[ale] initramfs capable of a multi-device btrfs / new initramfs with dracut help?

Tue Jul 20 04:31:03 EDT 2010

On Tue, 20 Jul 2010 00:35:54 -0400
"Michael B. Trausch" <mike at trausch.us> wrote:

> The idea would be that the bootloader has no dependency on the OS, nor
> the OS' filesystem.  That would also make it amenable to be placed on
> a truly read-only device, such as a ROM chip, a locked SD card, or
> whatever.

The trouble is that there are already too many standards.  The PC world
may have been stuck with the same old BIOS boot sequence for probably
as many years as I can remember, but at least we know what to expect.

> GNU GRUB gets around this, as an example, by installing itself on the
> Linux /boot partition.  That means that the filesystem that
> houses /boot, whether that is the root filesystem or a dedicated
> filesystem, must be able to be read by GRUB.  For those who remember
> and/or still use the LILO boot loader, it solves that problem by being
> very tiny and using a block list, so that it can be filesystem
> agnostic. That is, IMHO, another nasty way to solve that problem.

IIRC, LILO seemed to Do The Right Thing when you told it to use
a /dev/md*.  I'm pretty sure GRUB isn't nearly as intelligent.

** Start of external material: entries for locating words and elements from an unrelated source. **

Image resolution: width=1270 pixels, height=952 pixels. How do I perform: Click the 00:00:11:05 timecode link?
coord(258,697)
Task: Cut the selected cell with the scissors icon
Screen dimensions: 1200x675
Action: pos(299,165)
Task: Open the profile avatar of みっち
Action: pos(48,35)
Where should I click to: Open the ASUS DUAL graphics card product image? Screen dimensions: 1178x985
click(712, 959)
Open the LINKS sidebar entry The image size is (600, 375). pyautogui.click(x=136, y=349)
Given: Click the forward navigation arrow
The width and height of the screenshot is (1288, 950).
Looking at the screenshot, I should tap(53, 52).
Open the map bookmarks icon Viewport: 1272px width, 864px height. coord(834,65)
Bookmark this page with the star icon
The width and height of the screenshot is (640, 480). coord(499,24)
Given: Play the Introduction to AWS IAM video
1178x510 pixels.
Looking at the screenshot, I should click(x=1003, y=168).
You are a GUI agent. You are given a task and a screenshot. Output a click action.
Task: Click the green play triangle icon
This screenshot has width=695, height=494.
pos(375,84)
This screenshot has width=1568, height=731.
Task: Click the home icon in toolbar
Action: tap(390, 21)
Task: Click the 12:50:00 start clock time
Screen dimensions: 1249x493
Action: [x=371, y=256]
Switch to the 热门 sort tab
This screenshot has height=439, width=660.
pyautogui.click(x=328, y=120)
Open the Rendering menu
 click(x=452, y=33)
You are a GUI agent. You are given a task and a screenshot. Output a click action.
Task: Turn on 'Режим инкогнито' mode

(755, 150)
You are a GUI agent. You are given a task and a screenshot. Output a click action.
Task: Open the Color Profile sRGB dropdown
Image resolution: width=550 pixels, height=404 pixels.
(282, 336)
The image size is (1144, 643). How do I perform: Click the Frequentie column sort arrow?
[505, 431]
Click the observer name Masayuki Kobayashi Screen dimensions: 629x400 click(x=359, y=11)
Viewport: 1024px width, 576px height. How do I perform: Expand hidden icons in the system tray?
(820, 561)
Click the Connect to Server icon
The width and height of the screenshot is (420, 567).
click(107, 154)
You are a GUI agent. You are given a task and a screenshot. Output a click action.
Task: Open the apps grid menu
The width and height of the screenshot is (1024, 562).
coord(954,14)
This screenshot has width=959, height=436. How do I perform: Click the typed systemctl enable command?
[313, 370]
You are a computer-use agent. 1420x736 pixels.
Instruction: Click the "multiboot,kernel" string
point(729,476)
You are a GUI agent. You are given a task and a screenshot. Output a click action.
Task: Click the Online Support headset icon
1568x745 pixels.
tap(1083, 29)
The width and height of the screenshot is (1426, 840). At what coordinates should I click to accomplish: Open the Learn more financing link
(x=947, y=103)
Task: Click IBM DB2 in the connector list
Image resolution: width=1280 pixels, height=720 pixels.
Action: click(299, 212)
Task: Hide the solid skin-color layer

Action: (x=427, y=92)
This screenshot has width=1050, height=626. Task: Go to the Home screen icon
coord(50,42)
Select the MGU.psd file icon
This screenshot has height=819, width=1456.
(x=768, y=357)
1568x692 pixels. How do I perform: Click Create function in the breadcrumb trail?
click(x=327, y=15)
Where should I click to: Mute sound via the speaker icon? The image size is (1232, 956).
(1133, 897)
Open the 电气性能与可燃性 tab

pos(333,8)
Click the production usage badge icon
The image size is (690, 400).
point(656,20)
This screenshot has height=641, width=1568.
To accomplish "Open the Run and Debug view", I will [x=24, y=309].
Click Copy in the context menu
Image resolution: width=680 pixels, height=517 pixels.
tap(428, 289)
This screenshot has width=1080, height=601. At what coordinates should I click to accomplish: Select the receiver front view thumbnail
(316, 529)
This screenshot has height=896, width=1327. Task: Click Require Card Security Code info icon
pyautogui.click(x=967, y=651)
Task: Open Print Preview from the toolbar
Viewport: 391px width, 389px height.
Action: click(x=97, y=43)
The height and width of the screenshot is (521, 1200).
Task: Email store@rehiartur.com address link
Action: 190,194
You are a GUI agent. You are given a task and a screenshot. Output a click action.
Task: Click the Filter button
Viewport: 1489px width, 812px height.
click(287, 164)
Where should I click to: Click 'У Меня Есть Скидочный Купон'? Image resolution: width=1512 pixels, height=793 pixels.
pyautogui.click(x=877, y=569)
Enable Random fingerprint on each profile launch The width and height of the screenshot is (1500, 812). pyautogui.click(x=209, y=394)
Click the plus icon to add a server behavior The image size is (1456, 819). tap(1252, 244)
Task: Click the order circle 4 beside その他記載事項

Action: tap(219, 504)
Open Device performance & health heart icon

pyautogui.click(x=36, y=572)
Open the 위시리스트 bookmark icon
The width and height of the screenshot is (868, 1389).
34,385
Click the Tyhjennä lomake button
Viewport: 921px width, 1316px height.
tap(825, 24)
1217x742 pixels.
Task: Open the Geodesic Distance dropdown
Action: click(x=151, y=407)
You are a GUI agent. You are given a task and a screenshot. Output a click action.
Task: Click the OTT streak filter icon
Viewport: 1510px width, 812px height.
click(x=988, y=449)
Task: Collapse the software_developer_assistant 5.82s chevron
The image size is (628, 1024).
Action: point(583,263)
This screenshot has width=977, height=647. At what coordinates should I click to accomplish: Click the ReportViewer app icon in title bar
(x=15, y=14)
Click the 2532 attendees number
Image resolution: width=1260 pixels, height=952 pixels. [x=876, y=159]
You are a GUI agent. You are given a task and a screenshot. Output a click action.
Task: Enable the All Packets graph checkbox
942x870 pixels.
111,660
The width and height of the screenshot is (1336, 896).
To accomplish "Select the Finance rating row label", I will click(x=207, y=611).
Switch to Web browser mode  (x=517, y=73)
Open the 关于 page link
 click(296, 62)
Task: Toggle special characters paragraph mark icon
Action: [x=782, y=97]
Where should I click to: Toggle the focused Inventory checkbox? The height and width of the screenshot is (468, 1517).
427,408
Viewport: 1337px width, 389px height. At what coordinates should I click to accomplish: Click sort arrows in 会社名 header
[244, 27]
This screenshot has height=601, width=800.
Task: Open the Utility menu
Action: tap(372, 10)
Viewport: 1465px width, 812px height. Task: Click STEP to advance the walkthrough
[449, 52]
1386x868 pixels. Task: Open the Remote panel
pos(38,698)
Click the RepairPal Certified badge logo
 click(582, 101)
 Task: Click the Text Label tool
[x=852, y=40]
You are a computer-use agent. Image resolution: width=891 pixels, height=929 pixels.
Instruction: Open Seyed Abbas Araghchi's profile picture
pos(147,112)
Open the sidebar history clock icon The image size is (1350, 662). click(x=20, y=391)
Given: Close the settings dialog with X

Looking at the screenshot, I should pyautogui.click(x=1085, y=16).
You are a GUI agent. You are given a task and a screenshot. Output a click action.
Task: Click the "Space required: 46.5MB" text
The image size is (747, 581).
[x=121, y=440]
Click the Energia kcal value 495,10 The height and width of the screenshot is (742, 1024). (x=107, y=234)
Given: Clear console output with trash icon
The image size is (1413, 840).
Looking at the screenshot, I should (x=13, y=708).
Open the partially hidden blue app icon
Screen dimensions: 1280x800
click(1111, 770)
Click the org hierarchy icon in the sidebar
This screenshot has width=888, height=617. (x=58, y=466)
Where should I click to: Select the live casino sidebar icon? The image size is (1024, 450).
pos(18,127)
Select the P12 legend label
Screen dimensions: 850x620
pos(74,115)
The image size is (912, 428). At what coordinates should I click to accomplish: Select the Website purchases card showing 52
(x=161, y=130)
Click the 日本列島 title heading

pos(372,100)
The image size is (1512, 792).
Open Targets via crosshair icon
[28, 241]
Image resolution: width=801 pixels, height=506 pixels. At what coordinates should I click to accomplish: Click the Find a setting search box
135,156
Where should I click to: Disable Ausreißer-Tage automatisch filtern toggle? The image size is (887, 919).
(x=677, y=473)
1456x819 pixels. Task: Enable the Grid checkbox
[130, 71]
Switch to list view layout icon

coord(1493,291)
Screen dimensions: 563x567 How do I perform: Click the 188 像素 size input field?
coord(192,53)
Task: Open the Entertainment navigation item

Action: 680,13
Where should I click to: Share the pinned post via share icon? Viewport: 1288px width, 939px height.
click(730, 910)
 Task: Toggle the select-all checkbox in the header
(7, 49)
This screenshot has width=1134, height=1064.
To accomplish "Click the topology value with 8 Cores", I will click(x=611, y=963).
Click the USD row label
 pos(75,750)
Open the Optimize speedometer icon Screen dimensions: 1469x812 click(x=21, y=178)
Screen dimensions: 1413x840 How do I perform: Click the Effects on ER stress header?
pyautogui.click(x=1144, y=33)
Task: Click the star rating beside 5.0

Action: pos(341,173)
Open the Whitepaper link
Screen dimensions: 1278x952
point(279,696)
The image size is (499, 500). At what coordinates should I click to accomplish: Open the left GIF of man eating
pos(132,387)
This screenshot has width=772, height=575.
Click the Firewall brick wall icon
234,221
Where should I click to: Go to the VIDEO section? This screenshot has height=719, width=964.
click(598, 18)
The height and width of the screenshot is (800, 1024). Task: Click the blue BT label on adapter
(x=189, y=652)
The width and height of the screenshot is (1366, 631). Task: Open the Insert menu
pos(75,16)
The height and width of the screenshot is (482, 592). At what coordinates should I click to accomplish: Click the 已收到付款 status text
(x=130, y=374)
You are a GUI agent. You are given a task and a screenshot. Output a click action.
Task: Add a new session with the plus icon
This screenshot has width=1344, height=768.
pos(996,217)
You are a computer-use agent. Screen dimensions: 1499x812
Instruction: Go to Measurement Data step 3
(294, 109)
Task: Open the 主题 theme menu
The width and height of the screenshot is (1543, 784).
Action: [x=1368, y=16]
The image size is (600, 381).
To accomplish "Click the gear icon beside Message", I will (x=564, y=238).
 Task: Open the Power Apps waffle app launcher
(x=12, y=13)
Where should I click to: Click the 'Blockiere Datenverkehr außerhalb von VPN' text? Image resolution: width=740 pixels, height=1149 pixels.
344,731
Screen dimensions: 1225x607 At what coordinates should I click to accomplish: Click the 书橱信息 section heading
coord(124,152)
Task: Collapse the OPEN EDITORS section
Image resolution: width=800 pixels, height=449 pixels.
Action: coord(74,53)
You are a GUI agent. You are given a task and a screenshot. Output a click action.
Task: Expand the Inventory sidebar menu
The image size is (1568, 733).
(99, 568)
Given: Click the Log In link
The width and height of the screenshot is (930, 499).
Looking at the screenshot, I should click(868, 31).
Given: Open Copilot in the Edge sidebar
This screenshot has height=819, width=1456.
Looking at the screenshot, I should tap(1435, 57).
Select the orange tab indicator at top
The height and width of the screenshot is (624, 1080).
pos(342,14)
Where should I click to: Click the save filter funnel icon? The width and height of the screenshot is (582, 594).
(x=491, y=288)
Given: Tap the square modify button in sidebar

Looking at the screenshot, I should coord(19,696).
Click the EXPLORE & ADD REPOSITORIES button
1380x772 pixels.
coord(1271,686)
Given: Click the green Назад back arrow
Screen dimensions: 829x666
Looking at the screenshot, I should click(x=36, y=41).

> > I've always been one to champion the durability of flash but I had
> > to RMA my X25-m twice in the first 6 months.
> 
> Eh.  A 128 MB SD card would be sufficient (as a Linux /boot partition,
> that is) if you don't keep too many dusty old kernels around or aren't
> someone who rebuilds the kernel frequently without sweeping up the
> cruft.

The size isn't the issue here.  I'm just trying to say that I've been
endorsing all sorts of flash over the years for its durability.  I'm
just not having any luck lately, and even if the media isn't spinning
I'm still not going to trust my servers' boot processes to a single
piece of media that can fail.

> Personally, I don't RAID the operating system itself.  I will backup
> the operating system partition on occasion, but it's not a critical
> thing since it can be regenerated; it's more important to me to
> ensure that I can bring the system back to an identical state from
> install media and data in my ${HOME}.  I keep the data as separate as
> possible, and that is always backed up.  At this point, the only mode
> of failure that I'm vulnerable to is a nuclear bomb hitting Atlanta
> and wiping out all of the life in the metro area---obviously, if
> something that catastrophic happens, I have more important things to
> worry about than my client's data.  Or rather, I'll not have anything
> to worry about at all.

I don't want that much down time.  I'd prefer not to have any downtime,
but in this case my frugality was a bad idea :).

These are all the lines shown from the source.